▶ Exercise: Among the entries below, find every line that contains the string "with", then copy it.
*** Opening of Task material ***
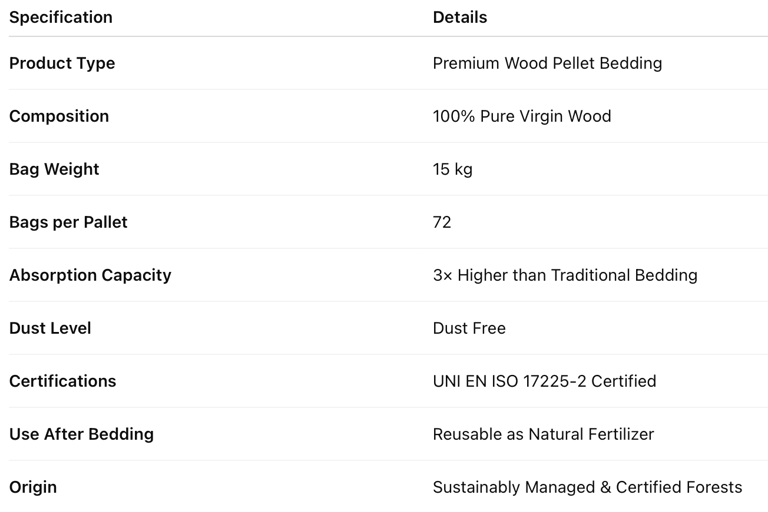Click Reusable as Natural Fertilizer text
The width and height of the screenshot is (768, 512).
(x=543, y=434)

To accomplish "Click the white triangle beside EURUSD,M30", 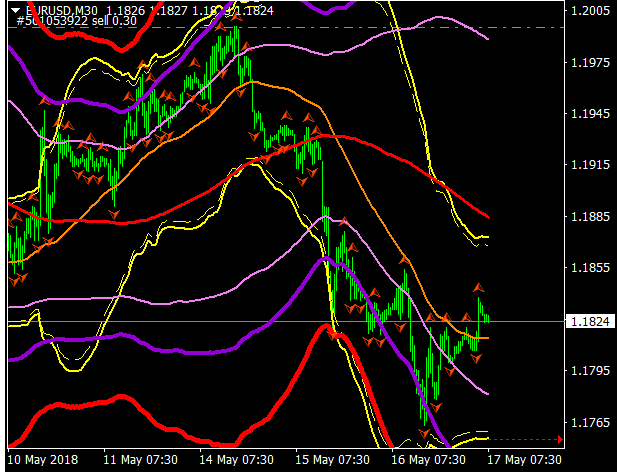I will (x=14, y=9).
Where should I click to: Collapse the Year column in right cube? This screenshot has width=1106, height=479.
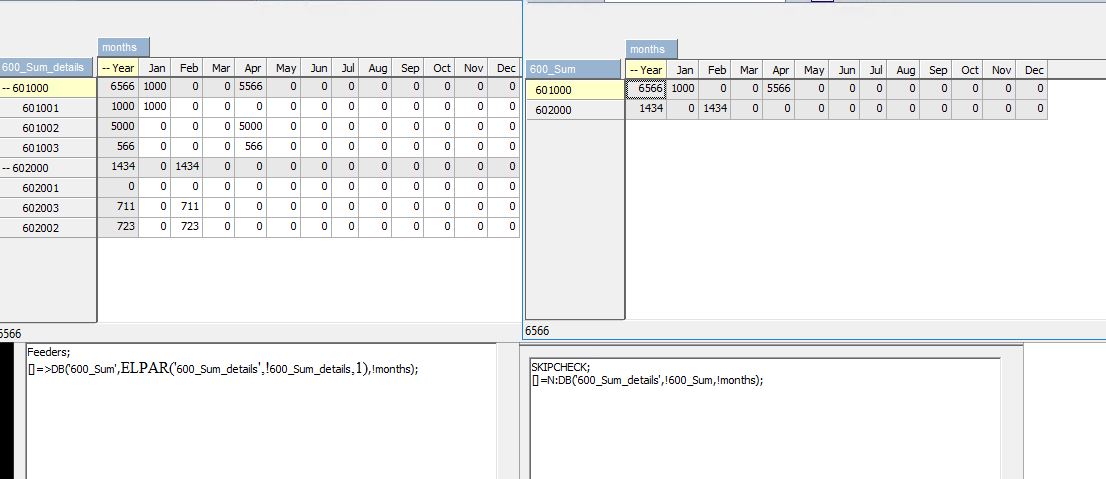pos(633,70)
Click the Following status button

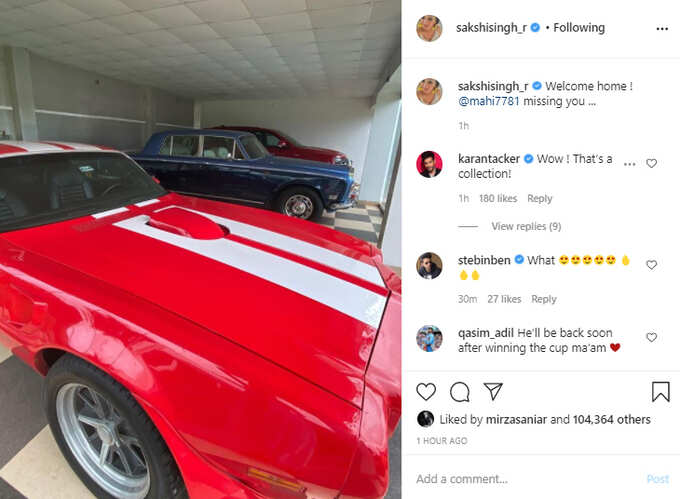579,28
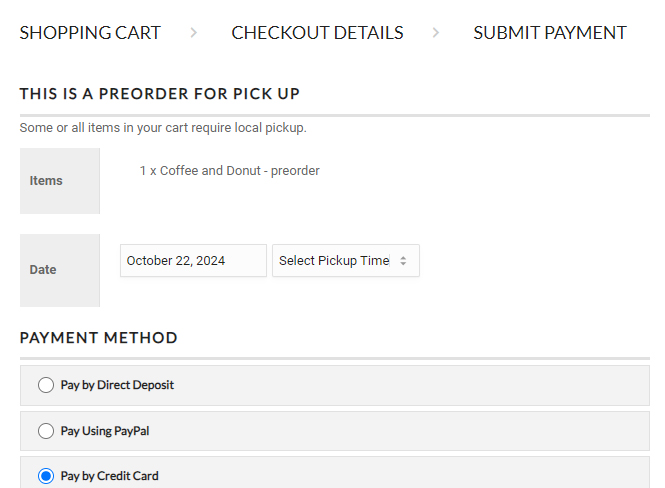This screenshot has width=665, height=488.
Task: Click the up-down arrows on pickup time selector
Action: 403,261
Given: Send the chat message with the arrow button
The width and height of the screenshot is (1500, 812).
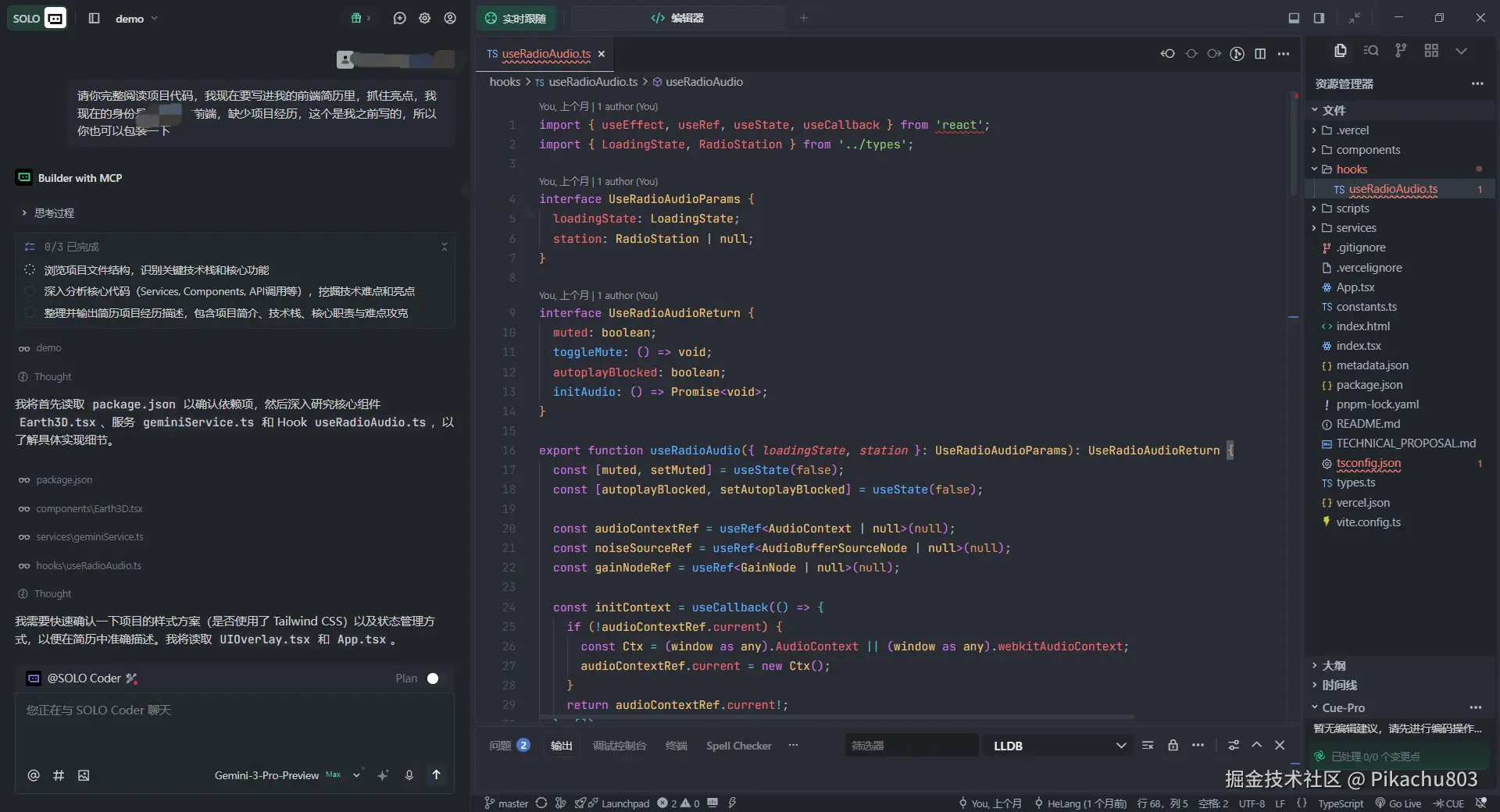Looking at the screenshot, I should point(436,775).
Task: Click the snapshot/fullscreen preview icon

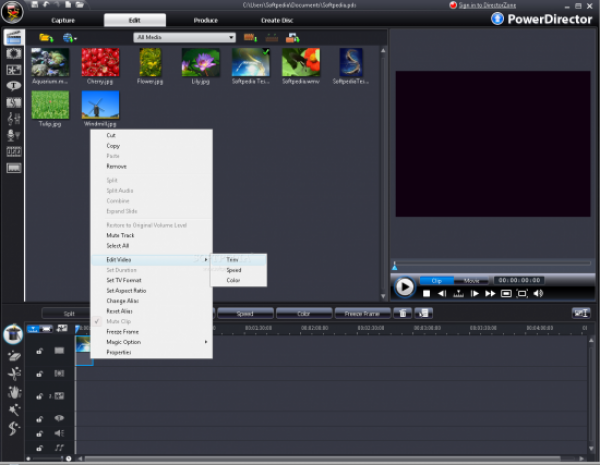Action: [522, 294]

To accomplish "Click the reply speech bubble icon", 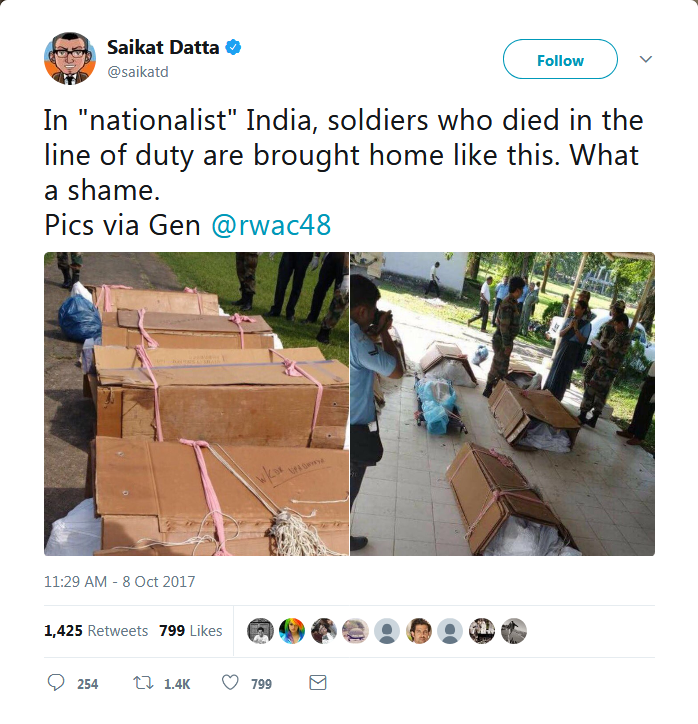I will 56,682.
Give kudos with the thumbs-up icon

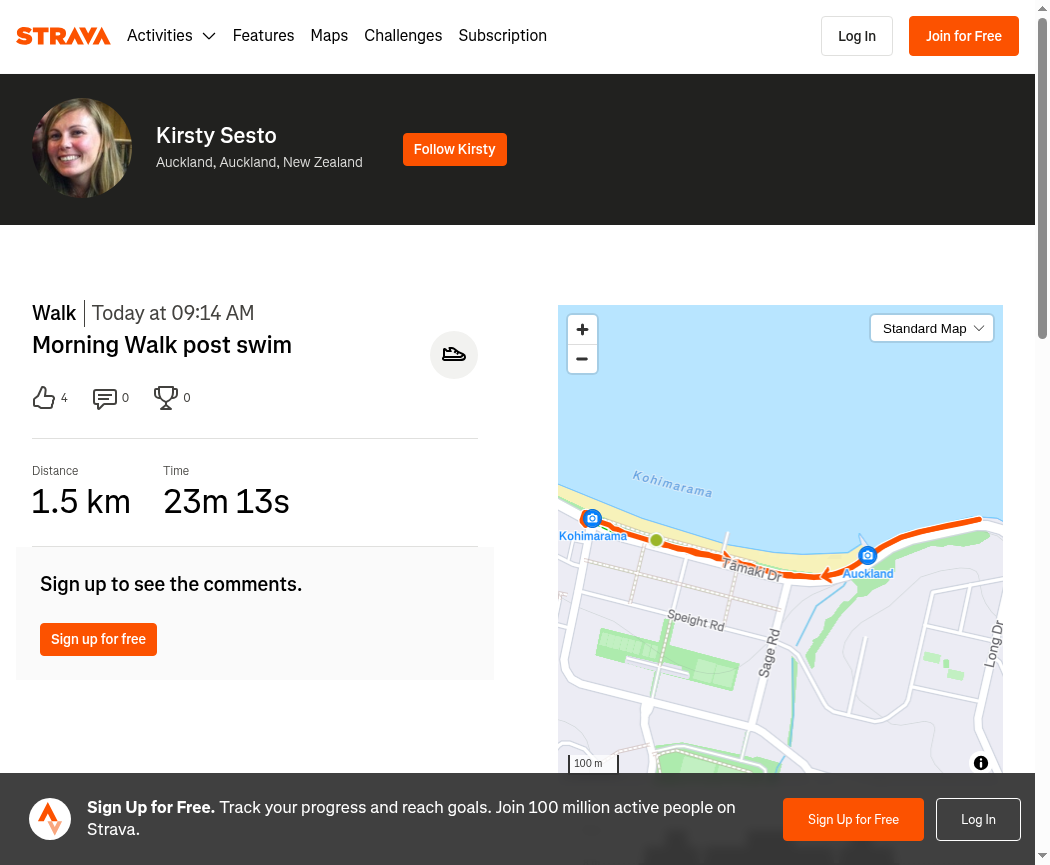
*** Close of Task material ***
▶ Response:
Given: Send the chat message with the arrow button
Give kudos with the thumbs-up icon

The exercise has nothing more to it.